Toutefois, ce texte ne suffira malheureusement pas à régler tous les problèmes. Il n'est pas une solution miracle. La réalité est extrêmement difficile pour nos forces de l'ordre. Je souhaite répercuter aujourd'hui le cri d'alerte de nos policiers, de nos gendarmes, de nos pompiers – et aussi du personnel pénitentiaire. Les forces de sécurité intérieure traversent incontestablement une crise qui met en péril le bon fonctionnement du service public de sécurité. Le problème est institutionnel.

Face à ce triste constat, plusieurs solutions peuvent être envisagées. Mon collègue Éric Ciotti avait notamment défendu en commission des lois le renforcement des sanctions envers ceux qui commettent des crimes ou des délits non seulement contre les forces de l'ordre – policiers et gendarmes – , mais aussi contre les sapeurs-pompiers, professionnels ou volontaires et, plus largement, contre tous les dépositaires de l'autorité publique. Une telle mesure mériterait d'être retenue, car nous sommes tous témoins d'une recrudescence des agressions et des outrages contre ceux qui portent l'uniforme de la République. Notre responsabilité est de combattre ces dérives, qui ont tendance à se banaliser.

Par ailleurs, un récent rapport de nos collègues sénateurs François Grosdidier et Michel Boutant dresse un tableau très sombre de l'état des forces de l'ordre. Lancée après la vague de suicides qui a endeuillé les forces de sécurité à l'automne 2017, la commission d'enquête décrit des maux connus de tous au sein des forces de l'ordre, sur fond de montée de la violence et de sentiment de déclassement. Le malaise de nos forces de l'ordre est bel et bien réel. Les sénateurs soulignent notamment l'état de délabrement des locaux, indignes de l'accueil du public, le vieillissement du parc automobile, le taux de suicide dans la police, qui est supérieur de 36 % à la moyenne nationale, la pression opérationnelle constante, qui a abouti à un stock de 21,82 millions d'heures supplémentaires pour l'instant non récupérées et non indemnisées. Sont aussi recensés des sirènes ne fonctionnant plus, une pénurie de munitions empêchant de faire les tirs d'entraînement et le fait qu'un véhicule sur dix a plus de dix ans.

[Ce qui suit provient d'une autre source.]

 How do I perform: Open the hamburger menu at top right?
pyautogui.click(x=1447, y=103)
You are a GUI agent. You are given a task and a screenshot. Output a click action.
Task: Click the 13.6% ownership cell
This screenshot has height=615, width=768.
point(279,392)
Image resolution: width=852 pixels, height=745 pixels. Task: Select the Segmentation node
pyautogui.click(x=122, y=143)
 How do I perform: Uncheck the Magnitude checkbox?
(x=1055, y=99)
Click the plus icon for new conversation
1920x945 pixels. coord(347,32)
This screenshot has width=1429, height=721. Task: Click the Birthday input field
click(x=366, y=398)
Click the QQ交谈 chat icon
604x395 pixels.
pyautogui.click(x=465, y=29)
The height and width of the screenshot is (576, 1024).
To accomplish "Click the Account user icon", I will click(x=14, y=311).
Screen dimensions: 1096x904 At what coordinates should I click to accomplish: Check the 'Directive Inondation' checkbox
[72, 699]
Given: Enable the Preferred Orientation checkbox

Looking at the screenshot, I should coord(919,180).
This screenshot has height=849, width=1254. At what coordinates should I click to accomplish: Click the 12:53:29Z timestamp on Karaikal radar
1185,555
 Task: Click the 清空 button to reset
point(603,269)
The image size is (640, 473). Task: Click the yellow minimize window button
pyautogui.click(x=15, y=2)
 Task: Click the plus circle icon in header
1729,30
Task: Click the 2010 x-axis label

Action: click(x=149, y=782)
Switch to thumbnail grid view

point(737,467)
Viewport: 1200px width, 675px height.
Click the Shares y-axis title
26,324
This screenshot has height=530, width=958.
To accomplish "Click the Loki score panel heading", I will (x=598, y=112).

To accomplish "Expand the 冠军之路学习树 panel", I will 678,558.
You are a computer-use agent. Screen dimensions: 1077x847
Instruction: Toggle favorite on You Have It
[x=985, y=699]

Cette proposition de loi est donc un premier pas en faveur de nos autorités de sécurité publique – mais ce n'est qu'un premier pas. Nous autres, élus de terrain, connaissons ces réalités. Nous exigeons un engagement fort du ministère de l'intérieur en vue de remédier durablement à la grande souffrance que connaissent nos autorités de sécurité publique.